Section 37 must be read with Rule 40 of the
LPA Rules. Rule 40 sets out the procedure to be followed when
the LPC investigates
complaints lodged with it against legal
practitioners. It provides, inert alia, as follows:
“
40
Investigation of alleged misconduct
40.1
When a complaint or allegation of misconduct against the respondent
is referred to the investigating committee,
that committee must
investigate the complaint or allegation or cause the complaint or
allegation to be investigated by the legal
officer or by a legal
practitioner appointed by the Council for that purpose.
…
40.5
If after investigating allegations of misconduct against the
respondent the investigating committee is satisfied-
…
40.5.2 that the
complaint should be dismissed on the grounds that the conduct in
question does not necessarily warrant misconduct
proceedings, it must
dismiss the complaint and inform the Council, the complainant and the
respondent of its decision and the reasons
for it.

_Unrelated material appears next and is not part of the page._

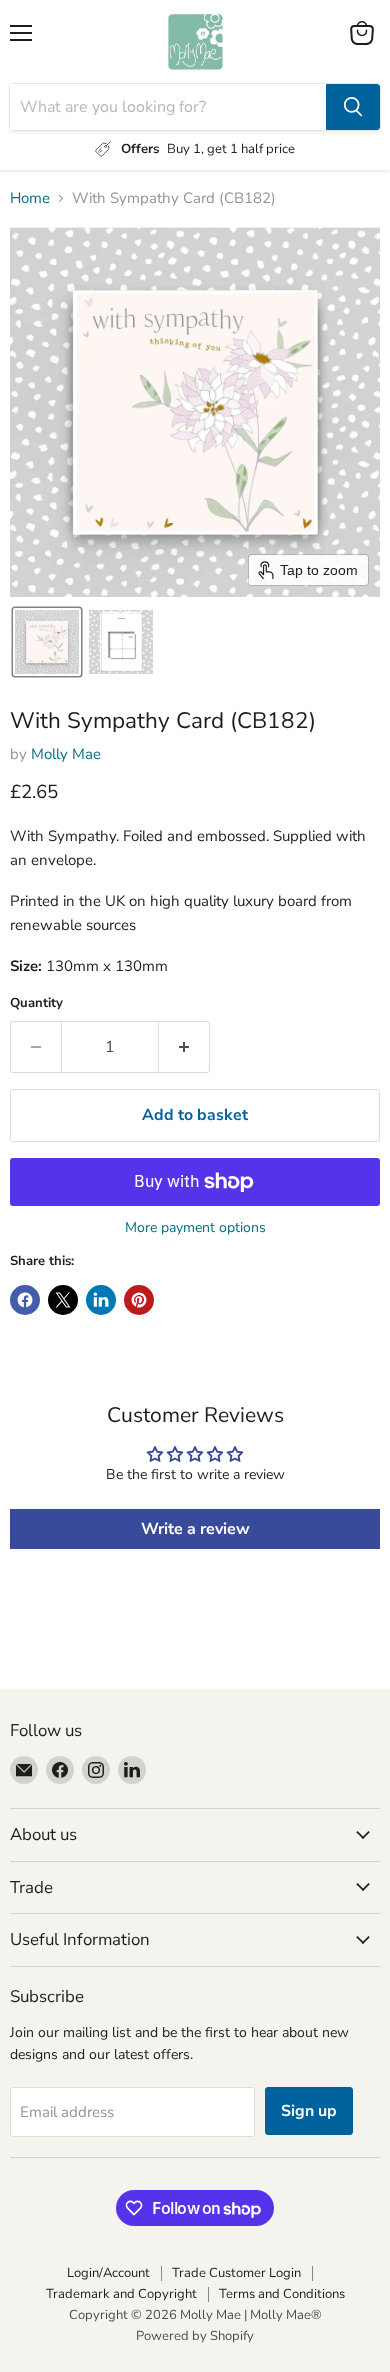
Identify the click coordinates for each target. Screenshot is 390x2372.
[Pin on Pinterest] (139, 1300)
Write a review (195, 1529)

Without limiting
the discretion of the investigating committee, the following may be
grounds for determining that the conduct
in question does not warrant
misconduct proceedings-
…
40.5.2.2
that the respondent has given a reasonable explanation for his or
her
conduct;…
…
40.6
If a complainant is aggrieved by-
40.6.1 the manner in
which the investigating committee conducted its investigation; or
40.6.2 the outcome of
the investigation,
he or she may appeal
to the appeal tribunal in terms of section 41 of the Act.
”
24.
It is clear from the underlined extract
from section 37, read with Rule 40.6, that the LPA provides a
dissatisfied complainant with
an internal appeal to reconsider the
investigating committee’s findings. This is important for
present purposes, because
the applicant seeks judicial review under
PAJA. I shall deal with this aspect further below when I
discuss the relevant provisions
of PAJA.
25.
Section
41 of the LPA
[12]
regulates
appeals against,
inter
alia
,
decisions of the LPC's Investigating Committee:
“
(1)(b) A
complainant who is aggrieved by-
(i)
the manner in which an investigating committee conducted its
investigation or
the outcome of the investigating committee as
referred to in section 37 (3) (b); or
(ii)
the outcome of a disciplinary hearing referred to in section 40,
may,
as determined in the rules and within 30 days of being informed of
the decision by the investigating committee or the disciplinary
committee, as the case may be, lodge an appeal with an appeal
tribunal established in terms of subsection (2)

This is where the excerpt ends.